I'm really not looking forward to the day when I walk in to a Tim Hortons and smokers have realized "no smoking" doesn't mean "no vaping" and there's going to be fifty people sitting around blowing who knows what into the air. We all share the air weather we want to or not, don't make your habit someone elses'.

"Now we know", "And knowing is half the battle". -G.I. Joooooe. (totally making that my sig now)

Re: what??? (Score: 1, Interesting)

by on 2014-03-25 16:05 (#TC)

err, my comment was about using them as a tool to quit smoking. I really don't need to hear about how insensitive your mum is for the nth time. most smokers - like most people in general - are decent, tolerant human beings. what the long term health effects of vaping is no-one knows, but are they an effective smoking cessation aid? yes, without a shadow of a doubt. your mum is the exception to the rule, and I get the feeling she's the only smoker you know

Re: what??? (Score: 4, Insightful)

by on 2014-03-25 16:26 (#TF)

You presented "anecdotal evidence", which you acknowledged as "anecdotal evidence", that vaping helped you quit and claimed you didn't understand how a study could find the opposite "I have no idea how the researchers can come up with this conclusion."
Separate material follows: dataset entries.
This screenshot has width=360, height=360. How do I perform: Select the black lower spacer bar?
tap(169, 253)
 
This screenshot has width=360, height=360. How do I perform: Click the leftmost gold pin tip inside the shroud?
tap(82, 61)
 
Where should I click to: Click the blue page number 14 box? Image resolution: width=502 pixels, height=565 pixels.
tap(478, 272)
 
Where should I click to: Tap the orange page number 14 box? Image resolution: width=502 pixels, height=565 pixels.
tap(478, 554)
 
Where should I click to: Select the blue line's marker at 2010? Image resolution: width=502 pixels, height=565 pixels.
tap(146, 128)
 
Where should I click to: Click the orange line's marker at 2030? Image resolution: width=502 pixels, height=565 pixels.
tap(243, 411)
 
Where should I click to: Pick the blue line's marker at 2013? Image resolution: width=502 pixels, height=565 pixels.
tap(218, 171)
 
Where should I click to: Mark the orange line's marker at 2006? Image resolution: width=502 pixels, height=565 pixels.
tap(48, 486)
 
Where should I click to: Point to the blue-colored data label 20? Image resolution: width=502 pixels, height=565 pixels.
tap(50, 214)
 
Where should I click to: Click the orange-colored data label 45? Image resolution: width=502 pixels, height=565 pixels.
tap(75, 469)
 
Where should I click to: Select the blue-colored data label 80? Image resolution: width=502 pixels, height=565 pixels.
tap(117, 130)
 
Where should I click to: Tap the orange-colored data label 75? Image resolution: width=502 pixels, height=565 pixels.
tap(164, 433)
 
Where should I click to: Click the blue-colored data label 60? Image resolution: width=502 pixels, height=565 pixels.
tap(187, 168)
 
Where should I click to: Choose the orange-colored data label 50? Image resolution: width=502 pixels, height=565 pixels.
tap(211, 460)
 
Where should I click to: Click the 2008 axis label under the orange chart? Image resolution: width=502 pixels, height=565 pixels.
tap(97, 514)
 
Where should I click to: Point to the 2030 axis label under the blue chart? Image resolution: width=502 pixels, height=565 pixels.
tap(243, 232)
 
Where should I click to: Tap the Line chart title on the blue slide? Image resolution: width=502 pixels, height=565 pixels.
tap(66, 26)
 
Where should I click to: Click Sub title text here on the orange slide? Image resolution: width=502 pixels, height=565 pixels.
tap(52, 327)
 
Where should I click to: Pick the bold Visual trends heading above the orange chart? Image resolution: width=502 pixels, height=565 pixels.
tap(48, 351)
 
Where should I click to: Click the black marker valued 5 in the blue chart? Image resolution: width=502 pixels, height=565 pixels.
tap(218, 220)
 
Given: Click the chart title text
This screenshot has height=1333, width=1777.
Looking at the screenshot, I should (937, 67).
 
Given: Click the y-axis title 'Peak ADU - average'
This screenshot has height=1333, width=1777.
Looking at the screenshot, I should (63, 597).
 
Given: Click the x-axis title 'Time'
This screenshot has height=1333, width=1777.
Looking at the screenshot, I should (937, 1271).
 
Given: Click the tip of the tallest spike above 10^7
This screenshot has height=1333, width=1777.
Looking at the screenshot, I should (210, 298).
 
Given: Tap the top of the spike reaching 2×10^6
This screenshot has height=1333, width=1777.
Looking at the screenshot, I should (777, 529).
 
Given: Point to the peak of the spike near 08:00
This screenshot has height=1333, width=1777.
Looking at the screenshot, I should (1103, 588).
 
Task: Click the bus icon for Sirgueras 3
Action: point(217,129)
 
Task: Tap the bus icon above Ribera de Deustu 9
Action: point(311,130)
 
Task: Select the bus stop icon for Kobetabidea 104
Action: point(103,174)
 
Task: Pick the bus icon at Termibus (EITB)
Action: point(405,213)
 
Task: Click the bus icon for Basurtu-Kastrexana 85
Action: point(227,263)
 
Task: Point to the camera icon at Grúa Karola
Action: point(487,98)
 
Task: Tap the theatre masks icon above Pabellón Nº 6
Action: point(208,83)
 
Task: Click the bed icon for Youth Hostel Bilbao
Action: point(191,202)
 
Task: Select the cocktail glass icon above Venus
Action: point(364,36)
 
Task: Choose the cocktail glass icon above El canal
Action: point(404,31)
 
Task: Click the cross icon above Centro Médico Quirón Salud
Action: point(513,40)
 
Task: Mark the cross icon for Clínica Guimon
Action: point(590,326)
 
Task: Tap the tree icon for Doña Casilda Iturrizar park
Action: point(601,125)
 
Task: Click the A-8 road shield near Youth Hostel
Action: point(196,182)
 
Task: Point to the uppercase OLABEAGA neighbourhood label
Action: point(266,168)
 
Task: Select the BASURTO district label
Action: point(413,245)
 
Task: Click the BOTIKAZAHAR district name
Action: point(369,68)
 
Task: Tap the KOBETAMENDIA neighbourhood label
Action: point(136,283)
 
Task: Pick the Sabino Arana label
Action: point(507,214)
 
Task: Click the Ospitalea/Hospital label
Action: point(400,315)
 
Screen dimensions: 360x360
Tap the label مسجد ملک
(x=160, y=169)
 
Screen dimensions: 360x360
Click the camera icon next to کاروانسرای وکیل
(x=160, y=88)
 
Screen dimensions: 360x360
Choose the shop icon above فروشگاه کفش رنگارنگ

I presented "anecdotal evidence", as a way to encourage discussion, showing that vaping and smoking aren't mutually exclusive and in fact people can do both, thus supporting the study findings. In doing so I've forced you to read the same/similar thing more than once and challenged your myopic view. I apologize for being offensive.

Also mom isn't the only smoker I know, but she's the only vaper I know. I'm sure I shouldn't reiterate that vaping isn't a big thing here in Canada yet, at least not in my part of the country.

Re: what??? (Score: 0)

by on 2014-03-25 17:14 (#TH)

Oh lord. Thanks for reminding me why I don't participate in online discussion forums

Re: what??? (Score: 2, Insightful)

by on 2014-03-25 17:34 (#TJ)

I think you had good input, and I enjoyed reading your contribution. I was just trying to present an alternative view to the conclusion using the same reasoning.

Re: what??? (Score: 2, Insightful)

by on 2014-03-26 20:48 (#TZ)

it's the only break from work I get during the day

This always annoyed me. Why do smokers automatically get to take more breaks than everyone else?